Organisatie | Renkum |
---|---|
Organisatietype | Gemeente |
Officiële naam regeling | Handhavingsverordening Participatiewet, Bbz2004, IOAW en IOAZ Gemeente Renkum 2015 |
Citeertitel | Handhavingsverordening Participatiewet, Bbz 2004, IOAW en IOAZ Gemeente Renkum 2015 |
Vastgesteld door | gemeenteraad |
Onderwerp | maatschappelijke zorg en welzijn |
Eigen onderwerp |
Deze regeling bevat de vroegst mogelijke datum van inwerkingtreding.
Deze regeling vervangt de Handhavingsverordening WWB, Bbz 2004, IOAW en IOAZ gemeente Renkum 2013.
De bekendmaking van deze regeling is gerectificeerd op 29-02-2016.
Geen.

• **Opdracht**: Klopt elke bewering volgens de tekst over de handhavingsverordening van Renkum? Antwoord telkens met ja of nee en citeer letterlijk de woorden uit de tekst die de doorslag geven: (a) het onderwerp van de regeling is onderwijs; (b) de regeling vervangt een verordening uit 2013; (c) de bekendmaking is gerectificeerd op 1 maart 2016.

• **Aangeleverd materiaal**:
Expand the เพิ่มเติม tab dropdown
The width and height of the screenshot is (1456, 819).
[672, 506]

* * *

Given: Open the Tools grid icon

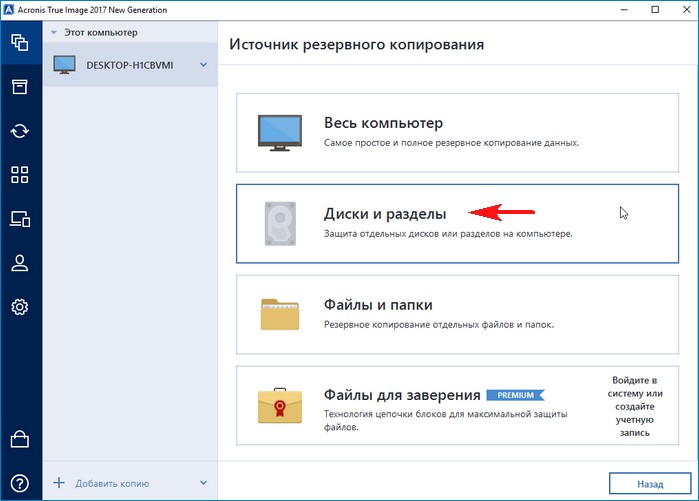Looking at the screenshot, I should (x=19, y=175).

...

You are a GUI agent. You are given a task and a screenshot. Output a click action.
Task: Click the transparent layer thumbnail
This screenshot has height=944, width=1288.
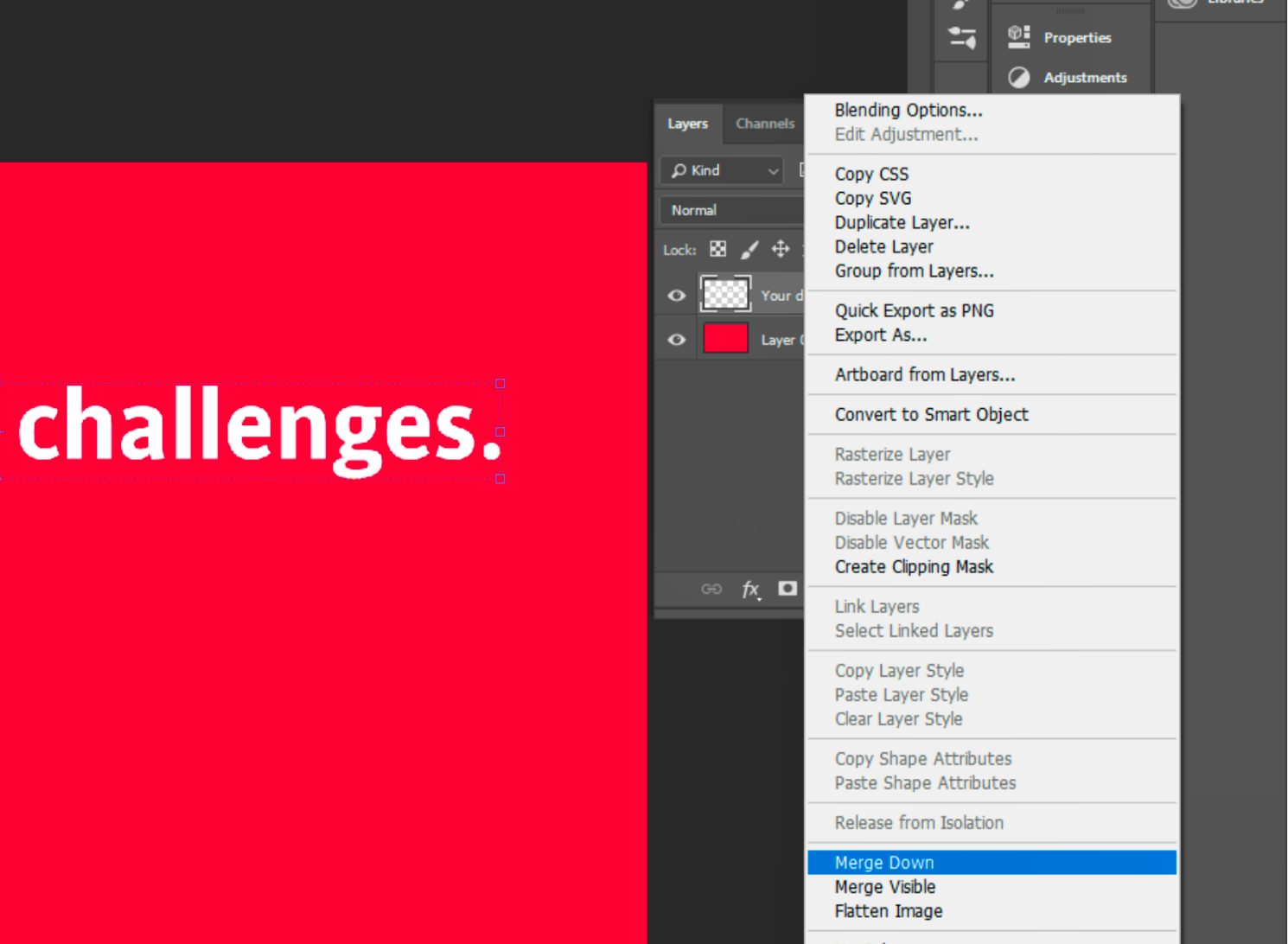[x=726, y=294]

• **Antwoord**:
(a) Nee: "maatschappelijke zorg en welzijn".
(b) Ja: "Deze regeling vervangt de Handhavingsverordening WWB, Bbz 2004, IOAW en IOAZ gemeente Renkum 2013."
(c) Nee: "De bekendmaking van deze regeling is gerectificeerd op 29-02-2016."